Latest research into Japan's devastating 2008 Tohoku quake has underlined the importance of the plan to drill into the sea floor off Gisborne, to find out more about the mechanics of slow slip earthquakes.

New Zealand and overseas scientists working on the Hikurangi drilling plan met in San Francisco just before Christmas and hope to secure funding later this year.

Japanese scientists have found the magnitude 9.0 quakewhich unleashed the Fukushima tsunami was the result of a stealthy nine-year build-up of pressure in the offshore plate boundary.

Research has shown part of the offshore fault was being quietly crushed and twisted for nearly a decade, and the stress of the deformation finally triggered the earthquake.

The long silent quake, or slow slip event (SSE) was similar to those occurring off Gisborne's coast and elsewhere in New Zealand.

These SSEs are related to the subduction zone associated with the Hikurangi Trough, where crustal plates collide and the Pacific plate dives or subducts under the Australasian plate and New Zealand.

It is only in the past few years that SSEs have been detected and are now the subject of intense study.

University of Tokyo scientist Kazuki Koketsu said the slow-slip stress triggered the quake and tsunami which took 18,000 lives. But he cautioned it had not yet been proven that slow slip events always occur prior to a great subduction earthquake.

This is one of the reasons an international team of scientists, including members of New Zealand's GNS Science, led by Dr Laura Wallace, are planning to drill into the subduction zone off Gisborne, where several slow slip events have been detected over the past few years.

The latest was a five-week event over October-November.

Just before Christmas, the Hikurangi team met for a workshop in San Francisco to discuss many aspects of the offshore drilling plan.

The plan calls for holes to be drilled from 300 to 400 metres and up to 1200 metres deep into the seafloor.

The workshop discussed a multidisciplinary approach to the project, to test temperature, pressure, movement and other factors, and to take core samples.

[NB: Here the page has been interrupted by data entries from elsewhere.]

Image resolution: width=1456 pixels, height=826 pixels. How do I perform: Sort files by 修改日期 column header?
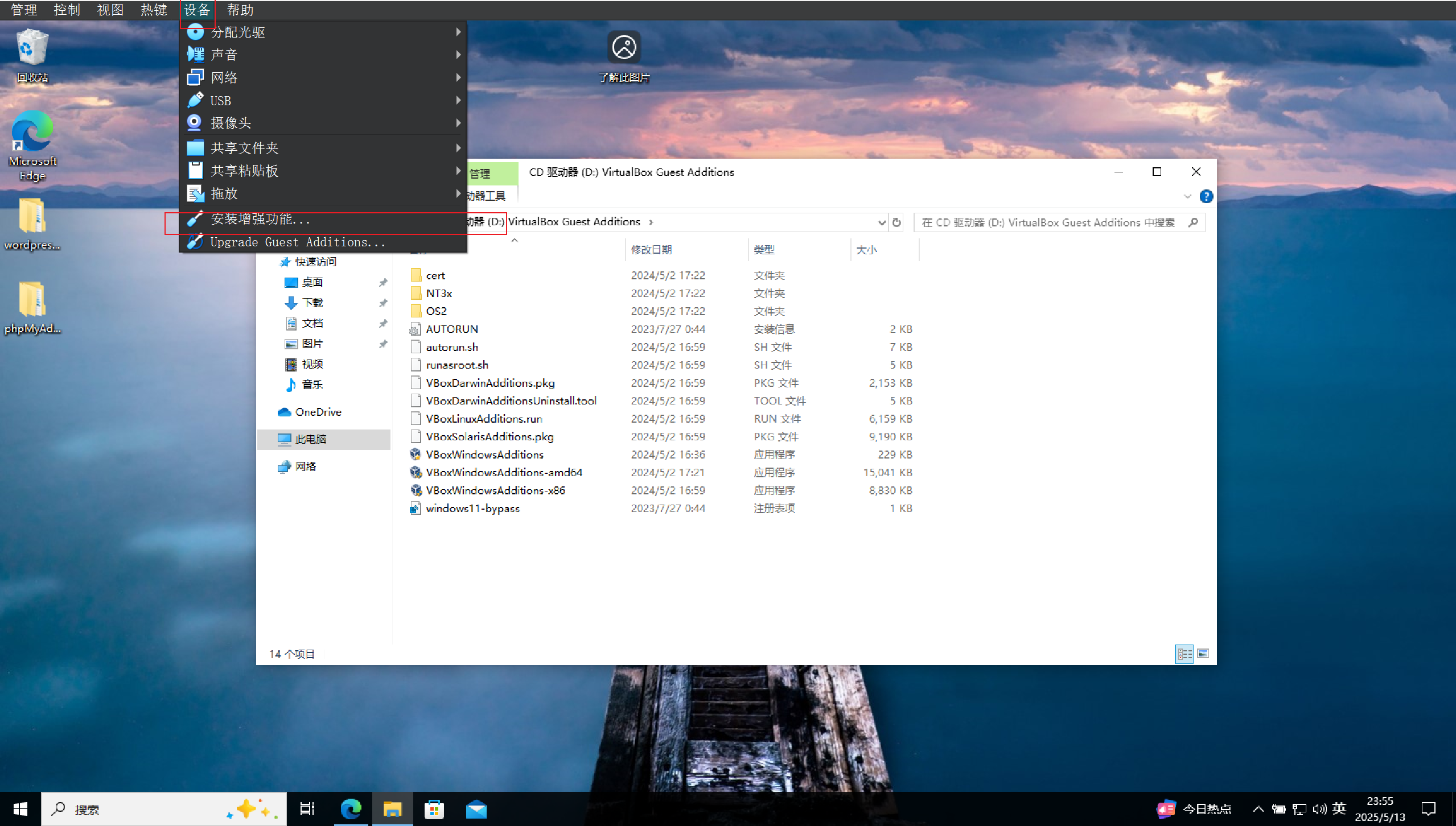(x=652, y=250)
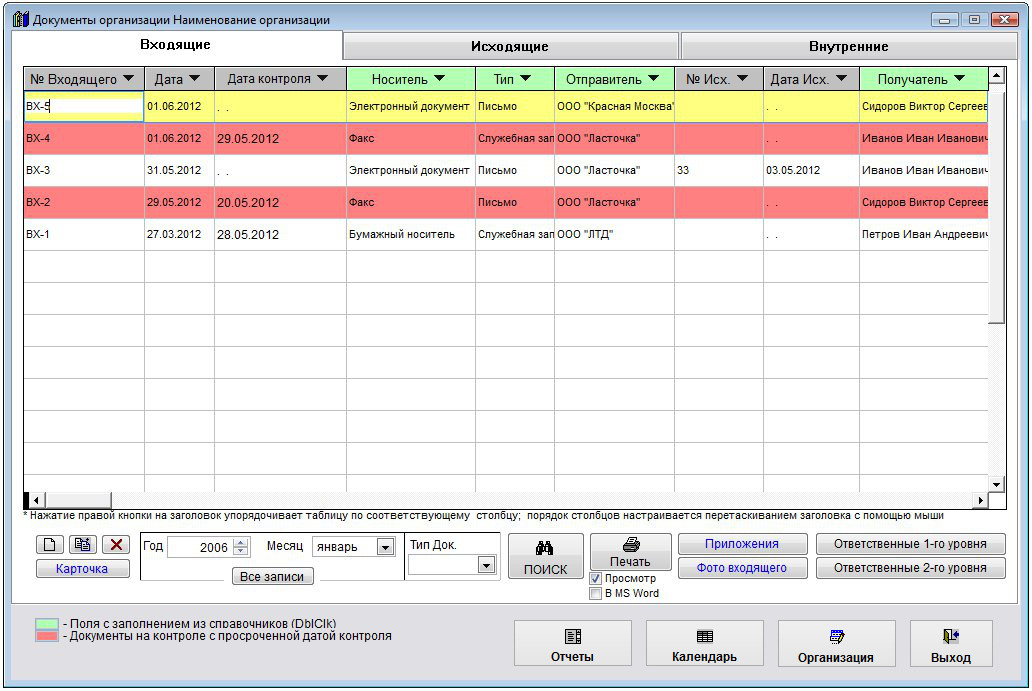Screen dimensions: 1032x691
Task: Click the printer Печать button
Action: [630, 551]
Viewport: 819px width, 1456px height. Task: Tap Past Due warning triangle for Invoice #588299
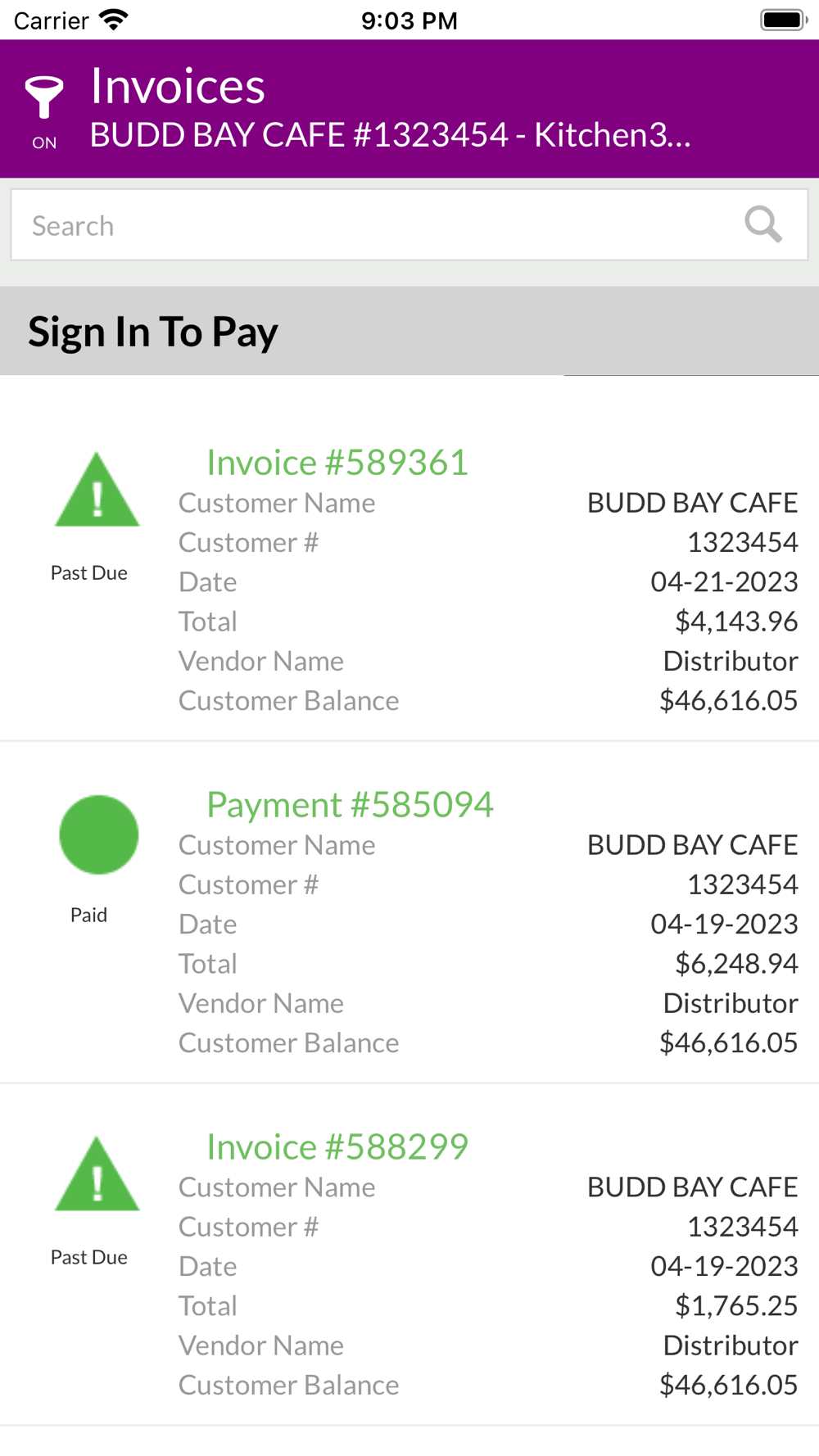(x=97, y=1174)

Rock chemistry, friction and elecromagnetic forces are other areas of study.

The behaviour of fluid in the rock and its influence on slow-slip events and quakes is a major interest.

A specialised Japanese ocean drilling ship, the Chikyu, would be brought to Gisborne to do the work.

Because of the multimillion-dollar size of such projects, they are years in the planning and have to join a queue with other major proposals.

The board in charge of the Chikyu's drilling programme last year rated the Hikurangi proposal as "excellent".

The chairman of the GeoPRISMS (Geodynamic Processes at Rifting and Subjecting Margins) body which is behind the project, Dr Peter van Keken of the University of Michigan, says there are funding opportunities for the New Zealand projects through the International Ocean Discovery Programme (IODP), with proposal deadlines this July and July 2016.

At this stage the hope is to be able to undertake the drilling sometime in 2017.